También alquiló casas a nombre de la Embajada, declarándolas territorio sueco, con el fin de proteger a judíos. En Budapest, llegó a tener 15 mil personas albergadas en las llamadas “casas suecas”.
No obstante, lo más resaltante fue el coraje y sus estrategias para enfrentar a los nazis, a quienes en unas ocasiones sobornó y engañó, y en otras trató diplomáticamente y amabilidad, con el único objetivo de salvar las vidas inocentes que estaban en riego durante la guerra.
Información difundida por la Embajada de Suecia refiere que en enero de 1945 los soviéticos arribaron a Budapest.
Wallenberg fue llevado a la Unión Soviética y posteriormente fue tomado prisionero en Moscú; luego desapareció y nunca se devolvió su cuerpo ni se ha llegado a confirmar con certeza las circunstancias de su muerte.
A los 100 años de su nacimiento, la hazaña de Wallenberg ha sido conmemorada en todo el mundo.

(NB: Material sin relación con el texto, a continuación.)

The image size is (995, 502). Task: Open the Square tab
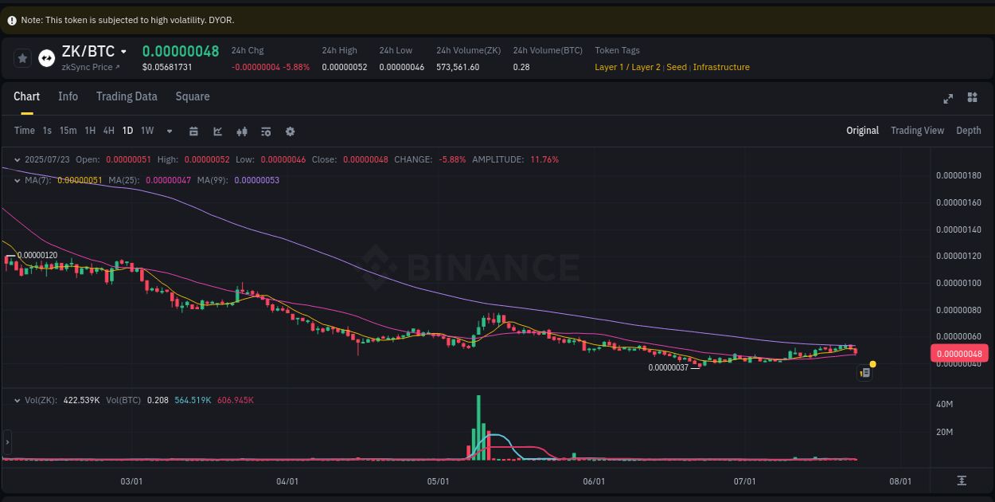(x=192, y=96)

Es la expresión concreta del humanismo, un símbolo de tolerancia, coraje, ingenio y de imaginación para superar situaciones imposibles.
Fue la prueba de que una sola persona, común y corriente, puede hacer una gran diferencia en la defensa de los derechos humanos.
“Para mí no hay otra opción”
La Embajada de Suecia en Guatemala invita a la exposición “Para mí no hay otra opción”, en conmemoración al diplomático Raoul Wallenberg.
La muestra estará abierta al público a partir de hoy y durante todo el mes de junio en la 9a. Avenida “A” 18-95, zona 1, contiguo al Museo del Ferrocarril, de lunes a viernes, de 8:30 a 17:00 horas.